The original Fawlty Towers was back in the 70s, how did the idea to revive it as a dining experience come about?
I was an actor with ideas! Seriously, I loved - and still love - comedy and interactive theatre, and had a long experience in both. I met another actor, Andy Foreman, and we realised very quickly that we shared the same interests. We were fans of Fawlty Towers and started riffing on that, developing the script and the show framework as we went along. Our first show was in Brisbane in 1997 and we’ve never looked back.
Did you work from original scripts or come up with your own series of catastrophes?
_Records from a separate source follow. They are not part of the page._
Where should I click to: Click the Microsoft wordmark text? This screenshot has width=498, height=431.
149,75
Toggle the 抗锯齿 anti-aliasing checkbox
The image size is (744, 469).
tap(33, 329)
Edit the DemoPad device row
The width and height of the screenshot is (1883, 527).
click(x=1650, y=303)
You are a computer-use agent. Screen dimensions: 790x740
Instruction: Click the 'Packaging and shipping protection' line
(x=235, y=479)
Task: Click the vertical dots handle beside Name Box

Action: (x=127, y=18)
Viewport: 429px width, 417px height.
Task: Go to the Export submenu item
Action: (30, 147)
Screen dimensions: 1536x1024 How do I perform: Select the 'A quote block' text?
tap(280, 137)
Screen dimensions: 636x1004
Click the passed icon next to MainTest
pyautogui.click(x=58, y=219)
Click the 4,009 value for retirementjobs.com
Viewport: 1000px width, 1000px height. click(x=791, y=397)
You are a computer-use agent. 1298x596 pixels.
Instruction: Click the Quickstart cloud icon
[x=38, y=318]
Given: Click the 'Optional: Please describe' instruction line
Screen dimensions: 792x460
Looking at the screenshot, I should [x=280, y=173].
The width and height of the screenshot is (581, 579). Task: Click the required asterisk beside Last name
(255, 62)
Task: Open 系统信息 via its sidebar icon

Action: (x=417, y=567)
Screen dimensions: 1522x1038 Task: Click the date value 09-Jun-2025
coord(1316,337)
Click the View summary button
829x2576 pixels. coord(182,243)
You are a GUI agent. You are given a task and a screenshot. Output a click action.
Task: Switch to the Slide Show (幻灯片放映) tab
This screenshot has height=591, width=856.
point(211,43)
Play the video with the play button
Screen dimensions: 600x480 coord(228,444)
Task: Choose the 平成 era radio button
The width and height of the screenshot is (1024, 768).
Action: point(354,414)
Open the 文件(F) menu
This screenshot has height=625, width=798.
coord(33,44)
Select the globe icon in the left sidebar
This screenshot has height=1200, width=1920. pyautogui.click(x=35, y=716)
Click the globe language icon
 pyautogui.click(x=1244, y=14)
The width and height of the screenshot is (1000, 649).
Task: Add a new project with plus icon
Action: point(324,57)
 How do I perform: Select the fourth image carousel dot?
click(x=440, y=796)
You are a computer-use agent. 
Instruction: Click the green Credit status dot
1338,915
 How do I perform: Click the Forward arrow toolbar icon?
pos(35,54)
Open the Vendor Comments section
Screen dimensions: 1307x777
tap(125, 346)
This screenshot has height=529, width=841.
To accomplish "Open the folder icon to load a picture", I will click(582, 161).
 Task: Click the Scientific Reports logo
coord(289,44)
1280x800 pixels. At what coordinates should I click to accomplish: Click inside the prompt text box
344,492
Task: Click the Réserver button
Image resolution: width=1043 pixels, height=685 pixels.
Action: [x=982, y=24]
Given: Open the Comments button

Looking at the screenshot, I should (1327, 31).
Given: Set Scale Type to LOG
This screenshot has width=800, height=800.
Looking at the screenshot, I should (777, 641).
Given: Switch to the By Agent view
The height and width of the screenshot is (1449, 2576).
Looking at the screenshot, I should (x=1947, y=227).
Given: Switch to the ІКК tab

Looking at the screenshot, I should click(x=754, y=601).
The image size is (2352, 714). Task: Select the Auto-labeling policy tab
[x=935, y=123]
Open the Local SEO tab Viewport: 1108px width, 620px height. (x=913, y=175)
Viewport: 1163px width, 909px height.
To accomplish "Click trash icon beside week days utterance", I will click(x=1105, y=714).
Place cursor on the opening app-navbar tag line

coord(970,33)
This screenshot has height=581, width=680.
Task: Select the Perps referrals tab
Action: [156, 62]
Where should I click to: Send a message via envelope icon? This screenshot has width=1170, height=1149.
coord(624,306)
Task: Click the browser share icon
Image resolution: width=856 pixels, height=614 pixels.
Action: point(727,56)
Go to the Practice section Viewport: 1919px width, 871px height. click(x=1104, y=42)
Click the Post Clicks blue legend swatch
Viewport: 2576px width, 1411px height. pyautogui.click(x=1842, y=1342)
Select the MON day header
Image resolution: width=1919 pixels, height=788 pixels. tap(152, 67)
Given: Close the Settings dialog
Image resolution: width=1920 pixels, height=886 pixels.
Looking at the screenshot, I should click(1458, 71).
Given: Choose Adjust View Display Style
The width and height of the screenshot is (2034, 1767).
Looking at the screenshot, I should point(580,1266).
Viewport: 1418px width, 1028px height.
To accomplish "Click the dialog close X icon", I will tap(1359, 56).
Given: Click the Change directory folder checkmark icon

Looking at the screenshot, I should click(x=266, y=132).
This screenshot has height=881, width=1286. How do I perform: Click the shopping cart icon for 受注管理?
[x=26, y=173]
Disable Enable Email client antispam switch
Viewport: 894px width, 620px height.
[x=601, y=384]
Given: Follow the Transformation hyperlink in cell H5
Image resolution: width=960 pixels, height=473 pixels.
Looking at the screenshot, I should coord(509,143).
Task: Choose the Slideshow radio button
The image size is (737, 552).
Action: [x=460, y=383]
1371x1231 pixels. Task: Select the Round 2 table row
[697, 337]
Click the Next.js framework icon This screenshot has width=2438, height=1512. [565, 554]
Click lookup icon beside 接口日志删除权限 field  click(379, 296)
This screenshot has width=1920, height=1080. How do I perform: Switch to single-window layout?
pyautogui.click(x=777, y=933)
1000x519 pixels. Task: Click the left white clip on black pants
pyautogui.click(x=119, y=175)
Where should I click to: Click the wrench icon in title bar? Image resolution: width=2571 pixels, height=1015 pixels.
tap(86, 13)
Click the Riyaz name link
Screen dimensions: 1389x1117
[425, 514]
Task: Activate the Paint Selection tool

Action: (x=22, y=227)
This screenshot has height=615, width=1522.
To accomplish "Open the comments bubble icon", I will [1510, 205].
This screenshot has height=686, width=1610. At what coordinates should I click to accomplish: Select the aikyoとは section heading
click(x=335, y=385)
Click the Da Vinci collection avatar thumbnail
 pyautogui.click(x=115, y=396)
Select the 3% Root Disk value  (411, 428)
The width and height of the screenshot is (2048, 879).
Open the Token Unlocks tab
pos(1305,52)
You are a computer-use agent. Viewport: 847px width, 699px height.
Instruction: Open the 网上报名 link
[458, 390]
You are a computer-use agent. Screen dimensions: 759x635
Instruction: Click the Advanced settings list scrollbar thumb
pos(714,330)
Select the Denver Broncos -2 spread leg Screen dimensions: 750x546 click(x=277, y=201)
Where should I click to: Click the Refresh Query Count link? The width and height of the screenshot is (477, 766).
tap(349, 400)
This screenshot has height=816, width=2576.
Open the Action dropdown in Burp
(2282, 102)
We don’t work from the original scripts by John Cleese and Connie Booth. We work from our own original scripts based on their TV programmes, and we improvise with the characters of Basil and Sybil Faulty and Manuel and the audience. Whether audiences know the TV series or not, our characters always react as the Fawltys might have done, because their impersonation skills are so good. And there are always guests who take on roles like Mrs Richardson or the Major and expect a suitable reply.
Was it hard to find the actors to take on such iconic roles? It’s always hard and we’re always on the lookout for talent as well as holding auditions. Our perfect performer can mimic the mannerisms and voice of their TV characters, can work in physically very demanding conditions, knows the TV series backwards, and can improvise with individual audience members as well as the room for a good two-thirds of the show. They’re a very, very talented bunch.
Is there just one group of actors or are there touring companies around the world – if yes, how many? Currently we have eight teams with home bases in the UK and Australia. Between them they tour the world pretty much non-stop.
Given that the original TV show was such a long time ago, do you find audiences already know the characters or is this something new to lots of people? A bit of both. A lot of guests know the TV show in a general way, especially as it’s repeated around the world all the time. But some guests will even put you to the test by quoting some really quite obscure references! For audiences who don’t know the show, of any age and nationality, it doesn’t seem to matter because they relate to the spontaneity of this slightly crazy world they’ve dropped in on.
The show received a warm welcome on its last visit to Bahrain, what did the actors have to say about the island? They had a very warm welcome indeed. That’s one of the reasons we’re back: the actors loved the island and the island love them!
Have John Cleese, Andrew Sachs and Prunella Scales seen it, what did they think? No, they’ve not seen it, though I do know that they know of us. I think audiences might expect them and our performers to ‘share the same stage’, and that would certainly be a tough one!